Some American manufacturers will maintain a presence in China. While Chinese economic growth is slowing, exacerbated by aging capital stock, it still offers very low labor costs. It's also a large consumer market that companies want to access. 

 

Some manufacturers will look at countries other than the U.S. and China. India has been expanding its manufacturing sector by introducing incentives, improving infrastructure, and developing Special Economic Zones to attract both foreign and domestic investment. Mexico’s proximity to the U.S., competitive labor costs and established industrial base make it well-suited for companies that favor local partners. More manufacturing could also go to Africa, which is the world’s fastest-growing labor market and has many high-demand critical metals, like cobalt.

 

 

4. Supply chain shifts

 

Ongoing tariffs on Chinese exports have prompted some U.S. manufacturers to shift away from Chinese partners, in favor of partners in the U.S., Mexico and Canada. At the same time, as the Chinese economic growth has slowed, Chinese producers have looked to foreign markets. For example, Chinese steel exports have risen sharply, increasing more than 30% last year, and exports could see a similar rise again this year.

 

Approaches to inventory management are also in flux, and vary by manufacturing sector. Non-durable goods manufacturers are holding less inventory than they were pre-pandemic, while durable goods manufacturers are holding higher levels of inventory. However, this could shift in the coming year.   

 

Adopting a just-in-case approach over just-in-time may not be viable if Wall Street is wary of high inventory levels. Conversely, low inventories in sectors like the auto industry drove prices higher. Manufacturers must balance the reassurance of just-in-case with the cost savings and pricing benefits of just-in-time.

 

 

5. Deceptive consumer realities

 

Consumer savings, boosted during the pandemic, are being spent down as consumer spending continues. The U.S. personal savings rate is now under 3%, failing below pre-pandemic levels. Moreover, rising delinquency rates suggest consumers may be facing increasing financial strain. For the moment, wage growth and stock gains are mitigating the effect of reduced savings. This feeds consumer confidence and eases resistance to spending.

What to do:
[A] According to the passage on manufacturing trends, by how much did Chinese steel exports rise last year?
[B] Using the passage on manufacturing trends, explain in one to three sentences why some American manufacturers will keep a presence in China.
[C] Continue the passage on manufacturing trends from its last sentence.

Stored records:
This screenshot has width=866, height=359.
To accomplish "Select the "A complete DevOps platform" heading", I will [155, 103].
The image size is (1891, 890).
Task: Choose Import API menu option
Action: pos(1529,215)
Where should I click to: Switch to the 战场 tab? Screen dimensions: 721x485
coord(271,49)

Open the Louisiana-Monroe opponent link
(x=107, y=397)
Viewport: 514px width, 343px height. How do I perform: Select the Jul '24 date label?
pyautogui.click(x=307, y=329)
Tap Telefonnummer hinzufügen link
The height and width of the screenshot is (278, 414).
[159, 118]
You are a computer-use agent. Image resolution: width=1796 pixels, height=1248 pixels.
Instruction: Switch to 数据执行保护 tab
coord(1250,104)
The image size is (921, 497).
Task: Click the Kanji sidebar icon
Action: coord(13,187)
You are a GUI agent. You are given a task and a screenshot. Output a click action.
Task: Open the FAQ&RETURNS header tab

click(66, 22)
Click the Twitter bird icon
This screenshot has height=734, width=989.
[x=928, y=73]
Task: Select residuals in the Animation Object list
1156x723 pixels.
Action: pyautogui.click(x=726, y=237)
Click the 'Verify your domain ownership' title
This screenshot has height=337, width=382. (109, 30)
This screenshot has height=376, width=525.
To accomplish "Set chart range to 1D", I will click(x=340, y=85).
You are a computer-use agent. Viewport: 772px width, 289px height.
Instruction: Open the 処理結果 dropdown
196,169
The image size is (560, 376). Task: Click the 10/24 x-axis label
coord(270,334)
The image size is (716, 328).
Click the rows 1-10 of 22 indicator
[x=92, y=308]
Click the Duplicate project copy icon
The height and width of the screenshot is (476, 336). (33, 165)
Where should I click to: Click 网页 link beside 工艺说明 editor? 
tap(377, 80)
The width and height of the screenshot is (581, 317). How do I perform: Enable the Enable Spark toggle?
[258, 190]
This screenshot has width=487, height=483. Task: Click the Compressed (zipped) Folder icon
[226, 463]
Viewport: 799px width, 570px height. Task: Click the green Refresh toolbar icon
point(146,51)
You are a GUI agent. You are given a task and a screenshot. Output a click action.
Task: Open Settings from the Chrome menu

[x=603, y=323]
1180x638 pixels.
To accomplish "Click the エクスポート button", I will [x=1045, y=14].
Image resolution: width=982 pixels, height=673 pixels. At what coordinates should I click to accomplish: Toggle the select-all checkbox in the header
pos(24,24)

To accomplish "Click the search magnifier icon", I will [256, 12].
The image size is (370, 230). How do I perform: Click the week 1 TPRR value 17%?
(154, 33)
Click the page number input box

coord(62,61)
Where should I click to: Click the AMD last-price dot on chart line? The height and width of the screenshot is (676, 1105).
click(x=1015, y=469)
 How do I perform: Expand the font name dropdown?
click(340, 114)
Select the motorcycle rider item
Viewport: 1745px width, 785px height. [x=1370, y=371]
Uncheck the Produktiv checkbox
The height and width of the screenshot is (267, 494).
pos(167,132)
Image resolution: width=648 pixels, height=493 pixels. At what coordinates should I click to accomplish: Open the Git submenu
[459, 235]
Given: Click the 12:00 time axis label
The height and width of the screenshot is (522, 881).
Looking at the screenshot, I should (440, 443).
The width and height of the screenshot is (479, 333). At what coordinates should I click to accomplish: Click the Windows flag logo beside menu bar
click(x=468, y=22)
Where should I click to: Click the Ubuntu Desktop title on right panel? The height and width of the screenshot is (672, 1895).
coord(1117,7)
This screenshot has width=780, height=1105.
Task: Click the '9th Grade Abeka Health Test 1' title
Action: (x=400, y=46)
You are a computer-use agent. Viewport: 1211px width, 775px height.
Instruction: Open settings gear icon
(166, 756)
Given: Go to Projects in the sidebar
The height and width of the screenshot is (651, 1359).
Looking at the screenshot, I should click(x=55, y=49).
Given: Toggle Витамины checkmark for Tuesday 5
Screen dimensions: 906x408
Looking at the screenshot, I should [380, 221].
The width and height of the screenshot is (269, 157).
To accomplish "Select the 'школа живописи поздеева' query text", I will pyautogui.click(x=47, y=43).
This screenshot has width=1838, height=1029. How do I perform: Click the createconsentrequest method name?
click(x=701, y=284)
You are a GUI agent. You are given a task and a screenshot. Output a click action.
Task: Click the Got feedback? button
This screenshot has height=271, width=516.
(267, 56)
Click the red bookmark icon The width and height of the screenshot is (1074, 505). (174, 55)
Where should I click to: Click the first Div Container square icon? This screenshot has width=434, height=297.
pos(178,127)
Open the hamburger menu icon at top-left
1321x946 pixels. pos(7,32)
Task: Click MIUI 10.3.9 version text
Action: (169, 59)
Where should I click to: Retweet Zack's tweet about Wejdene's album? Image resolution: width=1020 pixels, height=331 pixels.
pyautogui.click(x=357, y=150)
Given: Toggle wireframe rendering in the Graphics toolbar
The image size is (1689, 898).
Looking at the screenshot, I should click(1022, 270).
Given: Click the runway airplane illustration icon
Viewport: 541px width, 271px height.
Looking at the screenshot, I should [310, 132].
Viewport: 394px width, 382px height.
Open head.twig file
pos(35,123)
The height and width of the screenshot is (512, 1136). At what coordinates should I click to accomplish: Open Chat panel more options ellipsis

Answers for the tasks:
[A] They rose by more than 30%.

[B] Although Chinese economic growth is slowing, China still offers very low labor costs. It is also a large consumer market that companies want to access.

[C]
 

However, even with the mitigating influences, consumers are starting to show hesitance about larger consumer goods. If wage growth decreases, that hesitance will intensify. 

 

 

6. Beyond digitalization

 

In 2000, we were still a largely analog society. Only about 40% of homes had computers, and just 3% had broadband. That has all changed.

 

The next iteration is what DuBravac calls “data-fication,” and AI will drive much of that change. Humanoid robots with AI technology can already learn tasks, observe their environments, and decide what to do next. The implications for manufacturing are profound. We could see automated factories with little or no human presence. Between advanced robotics and increasingly sophisticated products, U.S. manufacturing could achieve the most efficient use of capital in the world.

 

 

 

Optimized capital

 

DuBravac said the U.S. is likely to see a slow-down in immigration that could reduce the labor force and slow the economy. Ultimately, the manufacturers who succeed will optimize their people — and their capital. With streamlined finances and data-driven planning, manufacturers need to fund dynamic modernization that meets the changing challenges of tomorrow.

 

“It's not good enough anymore to have the best technology,” DuBravac said. “And it's not good enough to have the best people. We have to figure out how to bring those together — to bring human-plus-machine together, with new processes and procedures. I think that's really the challenge over the next decade.”